Peter Amoran

Personal information
- Full name: Peter Toluwanimi Amoran
- Date of birth: 22 May 2004 (age 22)
- Place of birth: Abuja, Nigeria
- Height: 1.89 m (6 ft 2+1⁄2 in)
- Position: Defender

Team information
- Current team: Parma

Youth career
- 0000–2020: IFK Östersund
- 2020: GIF Sundsvall
- 2022–2024: Parma

Senior career*
- Years: Team / Apps / (Gls)
- 2019: IFK Östersund Ungdom / 4 / (1)
- 2020: IFK Östersund / 1 / (0)
- 2021: IFK Östersund / 17 / (0)
- 2022: Östersunds FK / 13 / (0)
- 2024–: Parma / 0 / (0)
- 2024–2025: → Perugia (loan) / 28 / (0)
- 2025–2026: → Cesena (loan) / 7 / (0)

International career^{‡}
- 2021–2024: Sweden U19 / 19 / (0)
- 2024–: Sweden U21 / 6 / (2)

= Peter Amoran =

Swedish association footballer (born 2004)

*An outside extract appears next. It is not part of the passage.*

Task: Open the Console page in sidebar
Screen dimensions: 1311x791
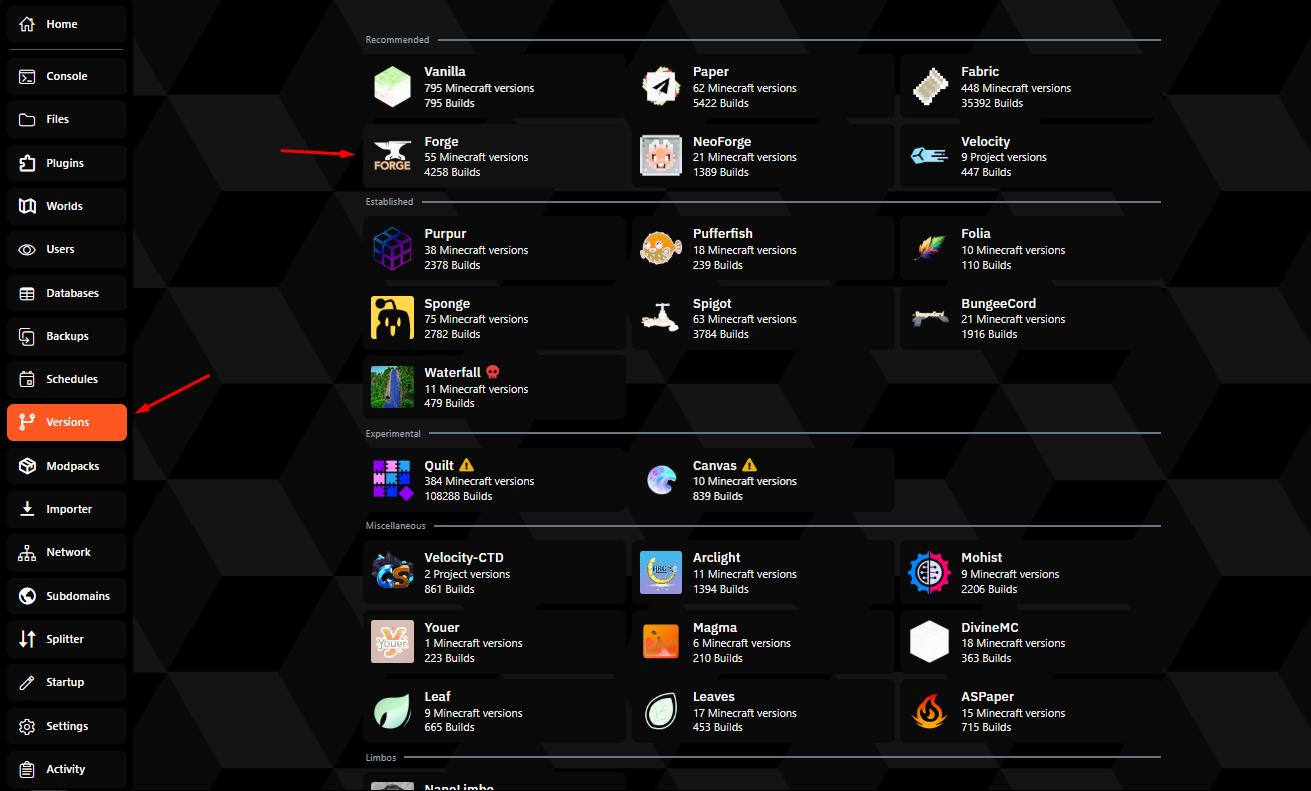Action: pyautogui.click(x=67, y=76)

Peter Toluwanimi Amoran (born 22 May 2004) is a professional footballer who plays for club Parma. Born in Nigeria, he is a Sweden youth international.

==Club career==
Amoran played for IFK Östersund as a 17 year-old in 2021, where he was named player of the season in his division. He was then promoted to the Östersunds FK squad.

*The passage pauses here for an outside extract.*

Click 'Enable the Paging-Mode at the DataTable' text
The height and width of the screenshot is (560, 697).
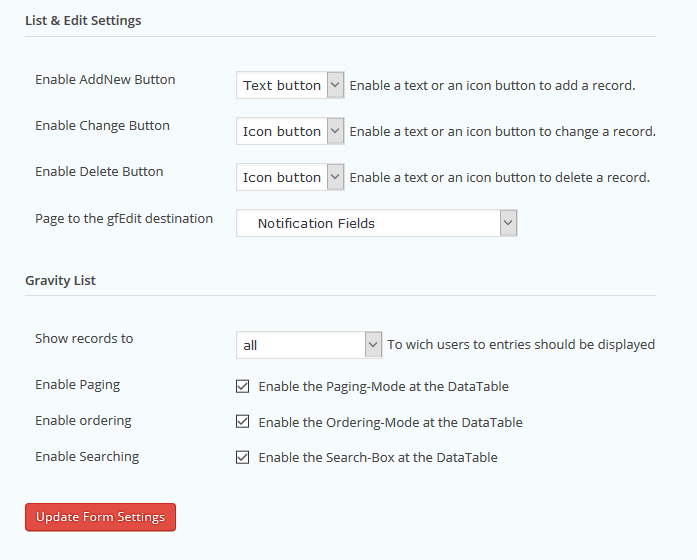(384, 386)
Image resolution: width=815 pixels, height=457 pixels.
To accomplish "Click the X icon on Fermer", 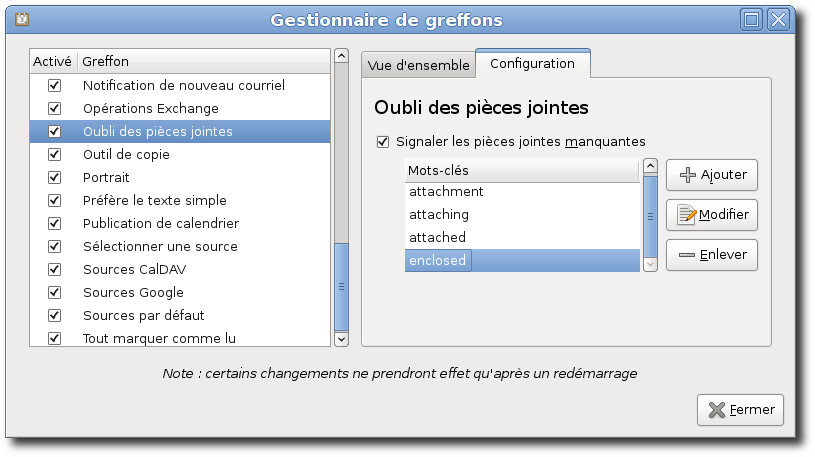I will click(x=717, y=410).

He made his debut in the Superettan for Östersunds in 2022 as an 18 year-old. He made 13 league appearances for the club before he was signed by Parma in 2022. He signed a new three-year contract with Parma in the summer of 2024. Ahead of the 2024–25 season he was loaned to Perugia, making his debut in Serie C in August 2024.

On 27 August 2025, Amoran was loaned by Cesena in Serie B, with an option to buy.

==International career==
He is a Swedish youth international. In November 2024, he scored for Sweden U21 against Ireland U21.

==Personal life==
His brother Nathan is a basketball player. He is a Christian.